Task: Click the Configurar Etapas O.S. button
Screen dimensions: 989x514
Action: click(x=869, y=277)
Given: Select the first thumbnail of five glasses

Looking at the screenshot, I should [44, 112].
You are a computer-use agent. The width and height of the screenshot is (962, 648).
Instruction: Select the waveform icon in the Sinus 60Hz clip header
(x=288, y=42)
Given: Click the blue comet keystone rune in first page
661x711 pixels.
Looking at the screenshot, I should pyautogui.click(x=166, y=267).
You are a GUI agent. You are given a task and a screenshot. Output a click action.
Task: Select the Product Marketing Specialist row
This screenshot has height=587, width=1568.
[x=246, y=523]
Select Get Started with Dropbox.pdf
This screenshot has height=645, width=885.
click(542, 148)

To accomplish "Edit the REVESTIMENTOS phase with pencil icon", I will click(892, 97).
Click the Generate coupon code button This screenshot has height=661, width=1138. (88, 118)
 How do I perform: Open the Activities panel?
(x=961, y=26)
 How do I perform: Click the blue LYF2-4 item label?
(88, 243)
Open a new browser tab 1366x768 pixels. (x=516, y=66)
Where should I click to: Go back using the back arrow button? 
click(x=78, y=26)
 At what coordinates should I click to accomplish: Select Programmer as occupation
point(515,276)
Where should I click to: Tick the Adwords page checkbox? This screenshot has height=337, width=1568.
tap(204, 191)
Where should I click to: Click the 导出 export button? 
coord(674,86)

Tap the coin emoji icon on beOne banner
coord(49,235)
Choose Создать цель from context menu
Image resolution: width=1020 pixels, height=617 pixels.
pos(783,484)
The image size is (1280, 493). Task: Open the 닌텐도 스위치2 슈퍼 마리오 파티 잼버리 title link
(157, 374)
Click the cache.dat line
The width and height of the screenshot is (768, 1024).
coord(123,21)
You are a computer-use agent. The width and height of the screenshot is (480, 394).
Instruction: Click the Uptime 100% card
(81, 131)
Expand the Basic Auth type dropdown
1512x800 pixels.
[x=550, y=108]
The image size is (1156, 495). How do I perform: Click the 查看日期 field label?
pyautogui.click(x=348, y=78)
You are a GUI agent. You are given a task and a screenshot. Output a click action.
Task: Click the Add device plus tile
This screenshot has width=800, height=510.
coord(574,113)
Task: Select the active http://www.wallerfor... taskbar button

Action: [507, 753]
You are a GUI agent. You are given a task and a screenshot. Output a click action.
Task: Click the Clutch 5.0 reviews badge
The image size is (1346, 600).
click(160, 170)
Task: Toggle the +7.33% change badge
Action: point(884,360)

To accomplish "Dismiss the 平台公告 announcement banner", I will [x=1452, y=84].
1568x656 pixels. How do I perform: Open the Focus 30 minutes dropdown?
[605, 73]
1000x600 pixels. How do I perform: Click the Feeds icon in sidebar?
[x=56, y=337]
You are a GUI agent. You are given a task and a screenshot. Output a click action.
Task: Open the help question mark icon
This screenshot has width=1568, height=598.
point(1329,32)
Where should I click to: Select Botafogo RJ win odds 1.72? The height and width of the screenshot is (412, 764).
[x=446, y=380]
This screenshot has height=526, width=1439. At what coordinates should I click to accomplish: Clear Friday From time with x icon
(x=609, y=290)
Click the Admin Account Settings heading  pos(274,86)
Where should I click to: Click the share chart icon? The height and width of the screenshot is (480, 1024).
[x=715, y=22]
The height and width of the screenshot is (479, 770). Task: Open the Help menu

**TASK TO CARRY OUT**
Could you give the records again, exactly as they appear?

**SOLUTION**
Task: Click the Configurar Etapas O.S. button
Screen dimensions: 989x514
Action: click(x=869, y=277)
Given: Select the first thumbnail of five glasses

Looking at the screenshot, I should [44, 112].
You are a computer-use agent. The width and height of the screenshot is (962, 648).
Instruction: Select the waveform icon in the Sinus 60Hz clip header
(x=288, y=42)
Given: Click the blue comet keystone rune in first page
661x711 pixels.
Looking at the screenshot, I should pyautogui.click(x=166, y=267).
You are a GUI agent. You are given a task and a screenshot. Output a click action.
Task: Select the Product Marketing Specialist row
This screenshot has height=587, width=1568.
[x=246, y=523]
Select Get Started with Dropbox.pdf
This screenshot has height=645, width=885.
click(542, 148)

To accomplish "Edit the REVESTIMENTOS phase with pencil icon", I will click(892, 97).
Click the Generate coupon code button This screenshot has height=661, width=1138. (88, 118)
 How do I perform: Open the Activities panel?
(x=961, y=26)
 How do I perform: Click the blue LYF2-4 item label?
(88, 243)
Open a new browser tab 1366x768 pixels. (x=516, y=66)
Where should I click to: Go back using the back arrow button? 
click(x=78, y=26)
 At what coordinates should I click to accomplish: Select Programmer as occupation
point(515,276)
Where should I click to: Tick the Adwords page checkbox? This screenshot has height=337, width=1568.
tap(204, 191)
Where should I click to: Click the 导出 export button? 
coord(674,86)

Tap the coin emoji icon on beOne banner
coord(49,235)
Choose Создать цель from context menu
Image resolution: width=1020 pixels, height=617 pixels.
pos(783,484)
The image size is (1280, 493). Task: Open the 닌텐도 스위치2 슈퍼 마리오 파티 잼버리 title link
(157, 374)
Click the cache.dat line
The width and height of the screenshot is (768, 1024).
coord(123,21)
You are a computer-use agent. The width and height of the screenshot is (480, 394).
Instruction: Click the Uptime 100% card
(81, 131)
Expand the Basic Auth type dropdown
1512x800 pixels.
[x=550, y=108]
The image size is (1156, 495). How do I perform: Click the 查看日期 field label?
pyautogui.click(x=348, y=78)
You are a GUI agent. You are given a task and a screenshot. Output a click action.
Task: Click the Add device plus tile
This screenshot has width=800, height=510.
coord(574,113)
Task: Select the active http://www.wallerfor... taskbar button

Action: [507, 753]
You are a GUI agent. You are given a task and a screenshot. Output a click action.
Task: Click the Clutch 5.0 reviews badge
The image size is (1346, 600).
click(160, 170)
Task: Toggle the +7.33% change badge
Action: point(884,360)

To accomplish "Dismiss the 平台公告 announcement banner", I will [x=1452, y=84].
1568x656 pixels. How do I perform: Open the Focus 30 minutes dropdown?
[605, 73]
1000x600 pixels. How do I perform: Click the Feeds icon in sidebar?
[x=56, y=337]
You are a GUI agent. You are given a task and a screenshot. Output a click action.
Task: Open the help question mark icon
This screenshot has width=1568, height=598.
point(1329,32)
Where should I click to: Select Botafogo RJ win odds 1.72? The height and width of the screenshot is (412, 764).
[x=446, y=380]
This screenshot has height=526, width=1439. At what coordinates should I click to accomplish: Clear Friday From time with x icon
(x=609, y=290)
Click the Admin Account Settings heading  pos(274,86)
Where should I click to: Click the share chart icon? The height and width of the screenshot is (480, 1024).
[x=715, y=22]
The height and width of the screenshot is (479, 770). Task: Open the Help menu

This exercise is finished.